Labor shortages are crippling, and the government projects a gap of 2.4 million workers by 2030.
Young men who once staffed factories and hospitals are chasing military bonuses, pushing civilian wages and inflation higher.
Official inflation was reported at 9.5 percent in 2024, but many Russians feel it is closer to 16 percent.
Pensions and public-sector salaries lag far behind rising costs for staples such as butter, eggs and imported goods.
At least 1.5 million workers have been lost to emigration, death or injury as factories run at just 81 percent capacity.
With the supply of Central Asian migrants drying up, businesses are recruiting from India and Sri Lanka.
Returning veterans strain an overstretched social system lacking doctors, therapists and jobs.
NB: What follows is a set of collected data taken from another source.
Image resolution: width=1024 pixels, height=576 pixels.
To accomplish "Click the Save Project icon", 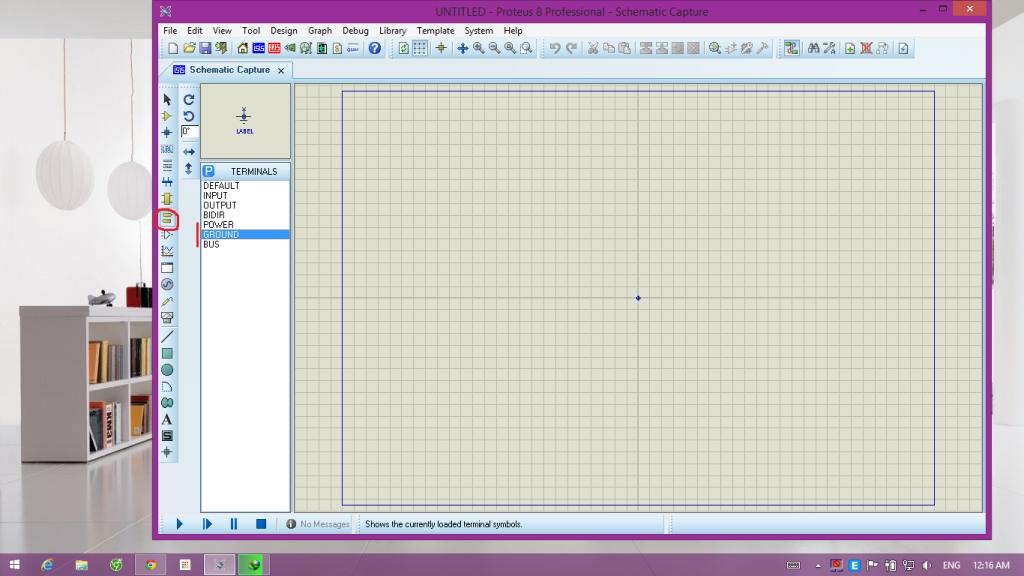I will click(205, 48).
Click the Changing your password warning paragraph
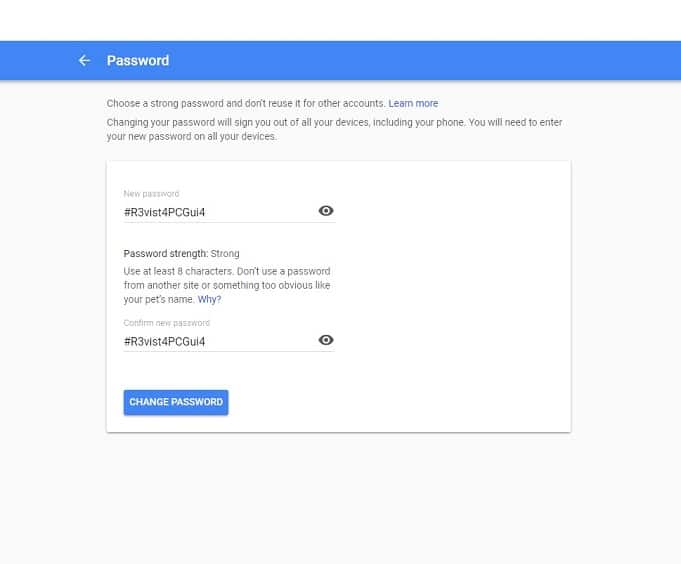Image resolution: width=681 pixels, height=564 pixels. pos(334,129)
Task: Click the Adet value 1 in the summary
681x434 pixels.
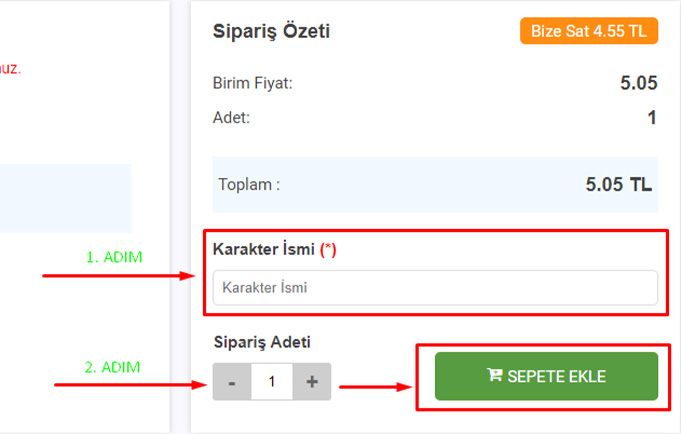Action: [x=651, y=118]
Health crisis spirals deeper
Nowhere is the pain more personal than in hospitals and pharmacies.
Sanctions and redirected budgets have created chronic shortages of insulin, cancer drugs and other essential medicines.
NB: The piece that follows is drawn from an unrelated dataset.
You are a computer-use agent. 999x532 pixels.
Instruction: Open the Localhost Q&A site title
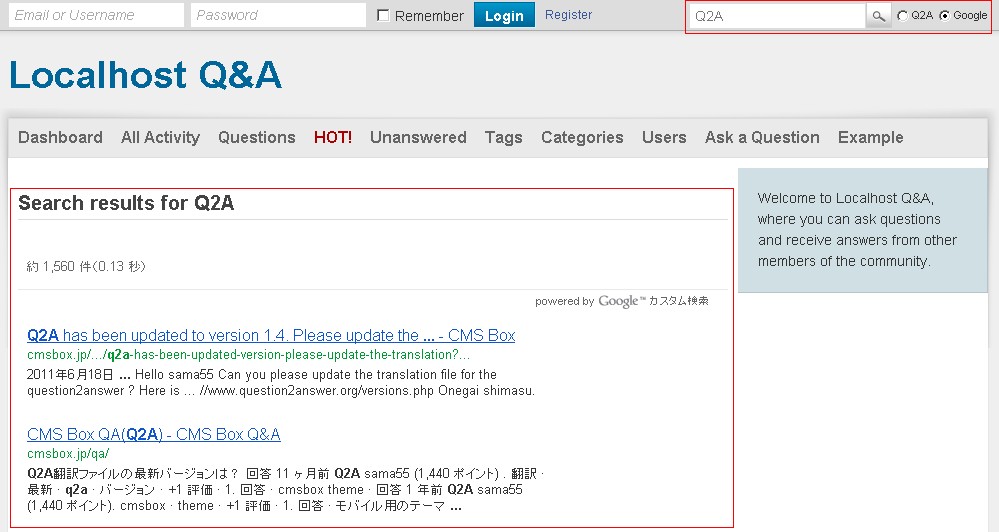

In 2023 alone, federal funding for imported drugs was slashed by 65 billion rubles and shifted to the war effort.
By late 2025, pharmacies across several regions reported widespread stockouts, while patient complaints jumped 19 percent year-on-year.
Diabetics and cancer patients wait in long lines or travel hundreds of kilometers only to be told there is no stock.
Doctors and nurses are leaving for better-paid military jobs or emigrating, while public-service budgets stagnate as military factories poach talent with 30–60 percent wage hikes.
Antidepressant sales nearly tripled between 2019 and 2025, reaching a record 22 million packages last year.
Russia expert Stanislav Stanskikh links the surge to the "broader economic and social shocks" stemming from the war.
The OSW Centre for Eastern Studies describes a "chronic crisis" in public services rooted in underfunding and staff flight.
Moscow’s deepening partnership with Tehran is making the health crisis worse.
Every ruble spent courting Iran or rerouting supply chains is a ruble not spent on Russian hospitals or pharmacies.
A stronger ruble and global recession risks have tightened the squeeze on civilian imports, including vital pharmaceutical ingredients.
Political analysts at the Carnegie Endowment and Atlantic Council warn that this "guns-versus-butter" trade-off is unsustainable.
The civilian economy is now contracting.
Putin's foreign adventures are being paid for by Russian families left waiting for medicines that never arrive.
The true cost is measured not in battlefield maps but in empty medicine cabinets, exhausted doctors and a generation of young men who are dead, disabled or gone.
While Kremlin propaganda celebrates alliances abroad, ordinary Russians face colder winters, longer queues and shorter lives.
The war that was supposed to strengthen Russia is instead hollowing it out from within—one prescription, one pension check and one hospital bed at a time.